*TEXTE FOURNI*
-.-.-
La première voie était celle des marchés obligataires. On observe depuis 2009 une forte augmentation et une complexité technique croissante des émissions de dettes (il s’agit souvent de titres hybrides destinés à financer la société, tout en évitant la dilution des actionnaires). Effectuée en septembre 2012, la première émission obligataire de Louis Dreyfus en cent soixante ans d’existence, d’un montant de 350 M$, est emblématique du tournant pris par les sociétés de négoce. Le mot « tournant » est faible car pour obtenir des sommes aussi importantes quand on n’est pas coté en Bourse, il faut donner aux prêteurs des informations détaillées sur l’utilisation qui sera faite des fonds empruntés, un exercice qui n’était jusqu’alors pas habituel pour les négociants qui avaient un statut de société privée. Une autre opération (emblématique, elle aussi, car elle annonçait une prochaine cotation en Bourse de l’emprunteur) fut l’émission par Glencore d’obligations convertibles à hauteur de 2,2 Md$. BlackRock (une très grande société de gestion), Government of Singapore Investment (un fonds souverain de Singapour), First Reserve (un fonds américain de private equity) et Zijin Mining Group (le troisième plus important producteur chinois de cuivre) furent les investisseurs retenus pour ce placement privé (l’offre initiale de Glencore de 1,5 Md$ fut revue à la hausse car la demande des investisseurs était forte).
-.-.-
*JEU DE DONNÉES*
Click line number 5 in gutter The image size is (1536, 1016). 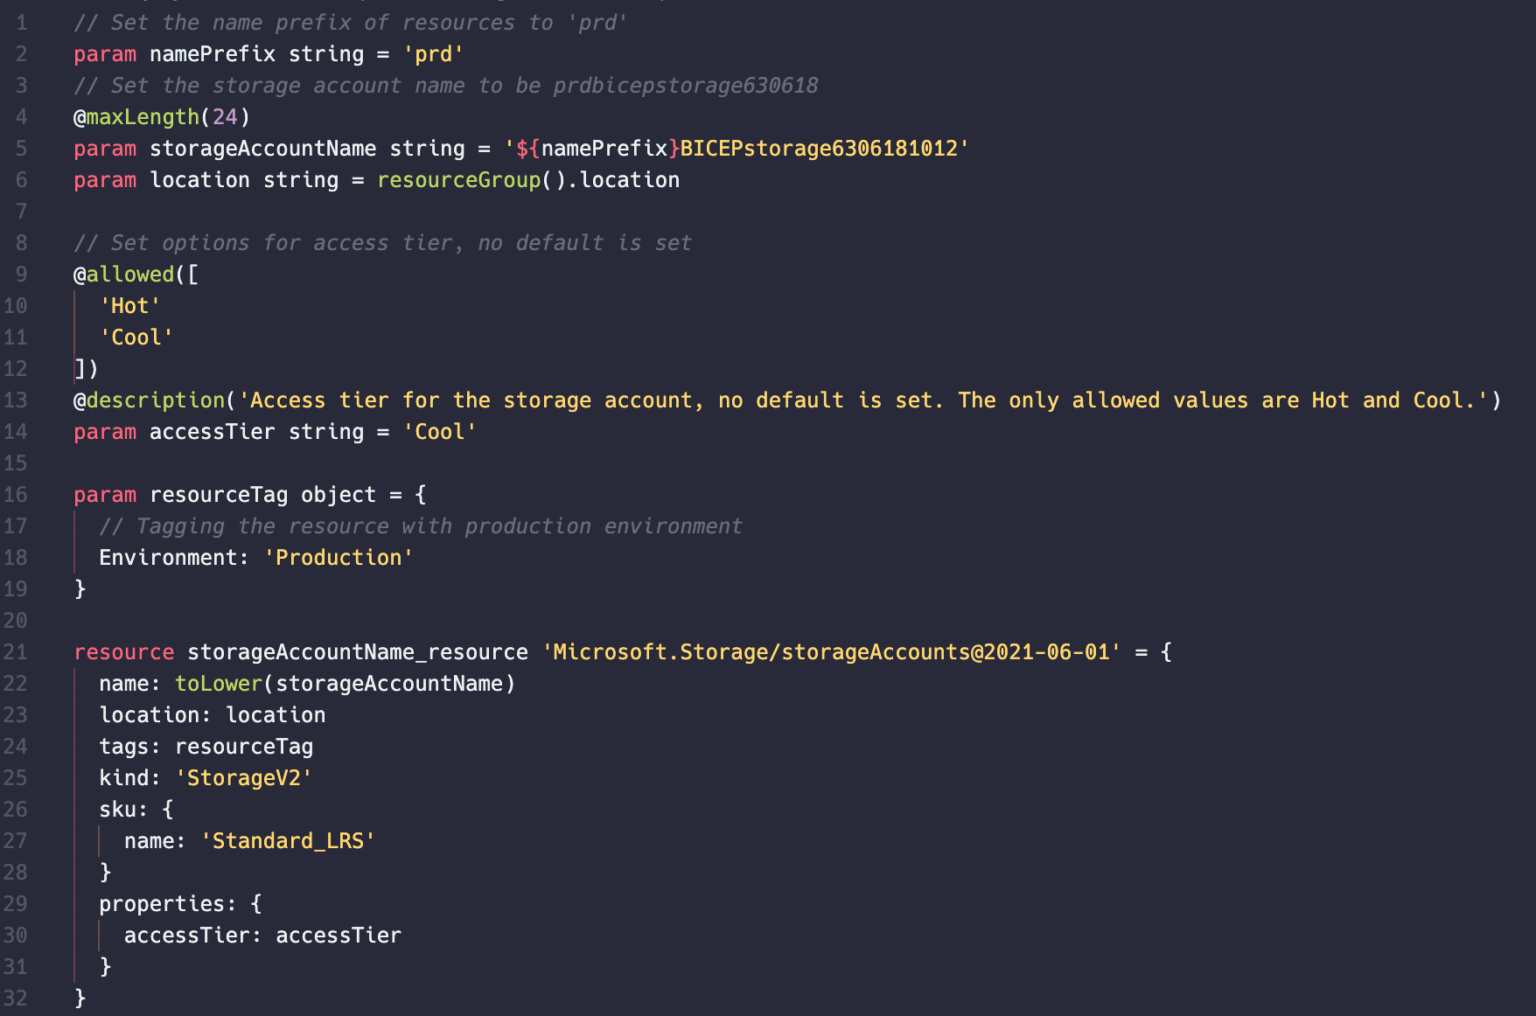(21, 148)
-.-.-
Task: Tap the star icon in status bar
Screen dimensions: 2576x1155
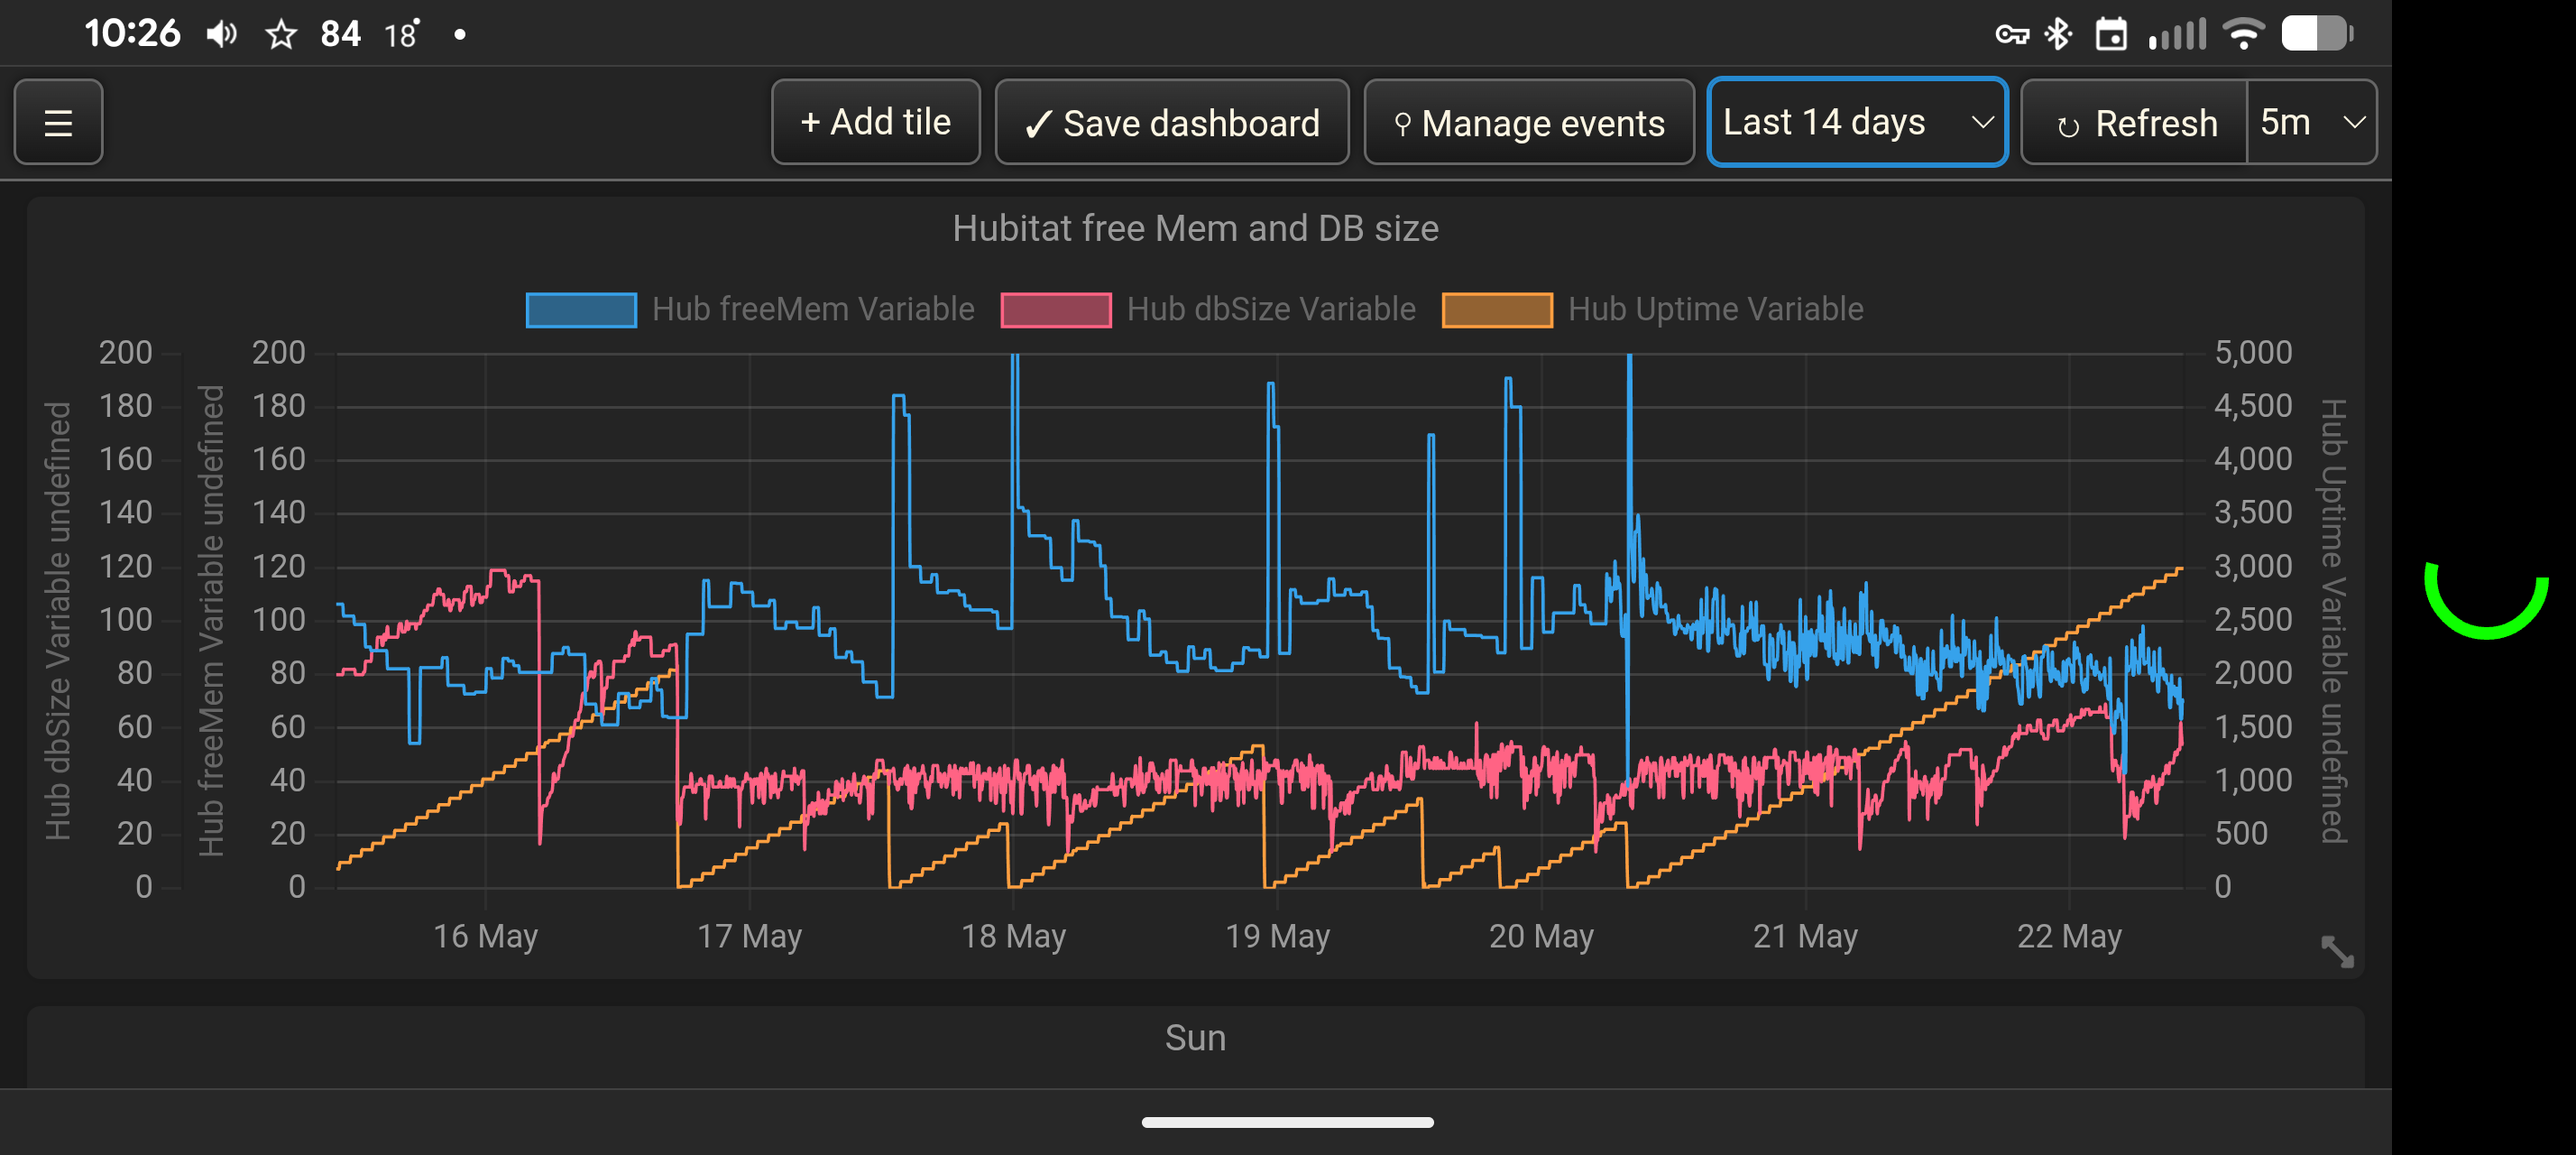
-.-.-
*CONSIGNES*
1. Relevez, s'il vous plaît, tous les investisseurs retenus pour le placement privé de Glencore mentionnés dans le texte fourni sur le financement des sociétés de négoce.
2. Donnez la suite du texte fourni sur le financement des sociétés de négoce, en reprenant après sa dernière phrase.

*RÉPONSES*
1.
- BlackRock (une très grande société de gestion)
- Government of Singapore Investment (un fonds souverain de Singapour)
- First Reserve (un fonds américain de private equity)
- Zijin Mining Group (le troisième plus important producteur chinois de cuivre)

2.
Pour les entreprises confrontées à des problèmes de financement, la deuxième voie est celle de l’introduction en Bourse (plusieurs grands négociants sont en effet des sociétés privées). Quatre intérêts poussent à ce mouvement stratégique. Premier intérêt, ouvrir son capital permet de lever des capitaux. Cela n’est pas niable, mais le marché boursier n’est pas une source importante et récurrente de fonds propres8. Le deuxième intérêt est de valoriser une société et de permettre à tout observateur d’avoir à sa disposition les informations multiples et actualisées qu’exige cette cotation, ce qui facilite les émissions de titres sur les marchés de dettes. Troisième intérêt, être coté en Bourse permet d’acheter plus facilement d’autres sociétés grâce à des augmentations de capital. L’introduction en Bourse offre un quatrième et dernier intérêt.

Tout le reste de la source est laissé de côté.